▶ Excerpt:
2. A woman in labor has an epidural catheter and is being prepared for a cesarean section delivery, when she begins complaining of ringing in her ears. You should be most concerned that what is occurring?

A) Epileptic seizure; ringing in the ears is a symptom of seizures

B) High spinal, because the epidural catheter may be intrathecal

C) Hypotension, because the block is setting up quickly

D) Early signs of local anesthetic systemic toxicity (LAST), because the epidural catheter may be intravascular

E) Cardiac arrhythmia due to local anesthetic

Answer: D

Early symptoms of local anesthetic toxicity include tingling in the lips and ringing in the ears. LAST may develop into seizures secondary to CNS toxicity, arrhythmias, or cardiac arrest. Signs of high spinal are hypotension, bradycardia, breathing difficulties and/or apnea, and loss of consciousness. Hypotension often causes nausea and/or vomiting.

3. Which of the following statements regarding tracheal intubation during pregnancy is FALSE?

A) The rate of failed intubation is increased.

B) Rapid sequence induction with cricoid pressure is usually used.

C) The risk of airway complications is higher during emergence and recovery than induction.

D) In the event of a failed intubation, the anesthesia provider will attempt to awaken the patient, given that the mother and fetus are not in immediate danger.

E) After induction, maintenance of anesthesia is usually with an inhalational agent at one-half minimum alveolar concentration (MAC), with 50% nitrous oxide until delivery of the fetus, and then 70% nitrous oxide.

Answer: C

The risk of airway complications is just as high during emergence and recovery as they are during induction. In pregnant women, the rate of failed intubation is increased. In the event of a failed intubation, the anesthesia provider will attempt to awaken the patient, as long as the mother and fetus are not in immediate danger. Rapid sequence induction with cricoid pressure is usually used; after induction, maintenance of anesthesia is usually with an inhalational agent at one-half MAC, with 50% nitrous oxide until delivery of the fetus and 70% nitrous oxide after delivery.

▶ Questions on the material:
• A. According to the obstetric anesthesia quiz, what are the early symptoms of local anesthetic toxicity?
• B. Write what comes next in the obstetric anesthesia quiz, picking up after its final sentence.
The rows come from a separate source and are unrelated to the obstetric anesthesia quiz.

▶ Entries supplied:
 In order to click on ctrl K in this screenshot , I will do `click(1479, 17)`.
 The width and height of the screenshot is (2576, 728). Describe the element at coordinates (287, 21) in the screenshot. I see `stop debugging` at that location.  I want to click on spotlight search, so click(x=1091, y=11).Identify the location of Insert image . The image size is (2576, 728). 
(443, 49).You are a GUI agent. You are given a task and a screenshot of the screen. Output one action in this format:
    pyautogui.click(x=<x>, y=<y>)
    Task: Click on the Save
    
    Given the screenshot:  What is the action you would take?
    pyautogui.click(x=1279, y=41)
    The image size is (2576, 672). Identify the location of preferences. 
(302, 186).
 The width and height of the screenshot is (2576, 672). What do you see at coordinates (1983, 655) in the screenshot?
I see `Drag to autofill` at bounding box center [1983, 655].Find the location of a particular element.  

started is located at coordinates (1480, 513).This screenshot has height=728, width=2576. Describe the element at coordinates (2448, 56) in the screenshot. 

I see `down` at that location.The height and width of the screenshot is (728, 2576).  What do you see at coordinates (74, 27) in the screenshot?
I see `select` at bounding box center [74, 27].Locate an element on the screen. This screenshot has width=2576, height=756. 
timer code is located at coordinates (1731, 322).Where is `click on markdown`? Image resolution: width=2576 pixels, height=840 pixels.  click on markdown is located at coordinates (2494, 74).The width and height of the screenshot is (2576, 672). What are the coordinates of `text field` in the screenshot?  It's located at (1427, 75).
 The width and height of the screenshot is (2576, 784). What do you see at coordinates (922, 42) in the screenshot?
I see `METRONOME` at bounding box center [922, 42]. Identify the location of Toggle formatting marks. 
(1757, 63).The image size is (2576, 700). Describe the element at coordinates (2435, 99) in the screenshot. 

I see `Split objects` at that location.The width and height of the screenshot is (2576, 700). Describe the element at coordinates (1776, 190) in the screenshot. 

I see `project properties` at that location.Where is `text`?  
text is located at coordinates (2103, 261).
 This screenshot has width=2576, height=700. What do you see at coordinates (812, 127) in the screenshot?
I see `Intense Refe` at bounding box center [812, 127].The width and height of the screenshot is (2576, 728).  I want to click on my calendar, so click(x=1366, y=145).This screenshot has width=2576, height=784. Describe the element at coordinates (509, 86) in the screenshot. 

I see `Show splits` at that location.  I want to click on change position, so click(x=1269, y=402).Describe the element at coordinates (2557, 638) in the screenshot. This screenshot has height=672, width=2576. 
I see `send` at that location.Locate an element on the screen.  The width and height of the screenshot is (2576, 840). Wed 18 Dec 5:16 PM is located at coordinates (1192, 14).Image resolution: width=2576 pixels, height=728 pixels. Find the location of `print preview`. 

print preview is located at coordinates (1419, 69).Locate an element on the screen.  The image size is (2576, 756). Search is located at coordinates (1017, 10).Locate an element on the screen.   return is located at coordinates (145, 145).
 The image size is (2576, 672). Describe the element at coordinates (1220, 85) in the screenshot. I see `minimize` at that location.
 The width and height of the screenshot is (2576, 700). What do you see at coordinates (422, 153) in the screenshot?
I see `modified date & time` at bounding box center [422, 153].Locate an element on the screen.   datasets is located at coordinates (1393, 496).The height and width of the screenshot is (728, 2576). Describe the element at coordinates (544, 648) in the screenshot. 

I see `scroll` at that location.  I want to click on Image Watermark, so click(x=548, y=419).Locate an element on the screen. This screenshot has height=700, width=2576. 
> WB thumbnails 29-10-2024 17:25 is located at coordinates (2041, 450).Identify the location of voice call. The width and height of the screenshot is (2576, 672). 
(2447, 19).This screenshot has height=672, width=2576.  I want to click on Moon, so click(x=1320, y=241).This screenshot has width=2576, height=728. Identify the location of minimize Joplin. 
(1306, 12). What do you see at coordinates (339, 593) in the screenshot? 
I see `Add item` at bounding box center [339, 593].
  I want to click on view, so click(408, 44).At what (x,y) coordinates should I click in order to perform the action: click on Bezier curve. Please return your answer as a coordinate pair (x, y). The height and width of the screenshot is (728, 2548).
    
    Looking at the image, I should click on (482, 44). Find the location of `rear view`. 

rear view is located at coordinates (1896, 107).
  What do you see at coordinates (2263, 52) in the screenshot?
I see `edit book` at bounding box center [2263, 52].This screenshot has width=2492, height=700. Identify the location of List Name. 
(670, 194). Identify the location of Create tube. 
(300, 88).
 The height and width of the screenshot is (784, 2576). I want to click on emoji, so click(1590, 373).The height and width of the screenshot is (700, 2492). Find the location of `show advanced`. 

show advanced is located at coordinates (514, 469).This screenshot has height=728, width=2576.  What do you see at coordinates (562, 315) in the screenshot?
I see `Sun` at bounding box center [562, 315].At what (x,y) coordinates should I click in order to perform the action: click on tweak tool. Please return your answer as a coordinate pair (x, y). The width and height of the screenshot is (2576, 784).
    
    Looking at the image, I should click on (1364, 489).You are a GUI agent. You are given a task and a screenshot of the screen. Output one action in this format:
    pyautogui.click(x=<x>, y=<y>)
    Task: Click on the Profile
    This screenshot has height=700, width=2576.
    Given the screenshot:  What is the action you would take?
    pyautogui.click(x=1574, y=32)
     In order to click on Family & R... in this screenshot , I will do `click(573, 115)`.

▶ Solved tasks:
• A. Tingling in the lips and ringing in the ears.

• B.
4. Identify the incorrect statement about obstetric emergencies.

A) Magnesium is used to stop and prevent eclamptic seizures.

B) You should begin preparation for management of massive hemorrhage if blood loss exceeds 700 mL after vaginal delivery or 1,200 mL after cesarean section.

C) Pulmonary embolus is described as sudden cardiovascular collapse, cyanosis, mental status changes, or massive hemorrhage.

D) Recent research suggests that for cases of amniotic fluid embolus, there may be an anaphylactoid response to amniotic material, rather than a mechanical obstruction of blood vessels.

E) In the event of a cardiac arrest, the fetus should be delivered if a perfusing rhythm has not been reestablished after 4 minutes.

Answer: C

The symptoms listed in (C) above describe amniotic fluid embolus, which is unique to pregnancy. Pulmonary embolus instead marked by chest pain, shortness of breath, or cardiac arrest.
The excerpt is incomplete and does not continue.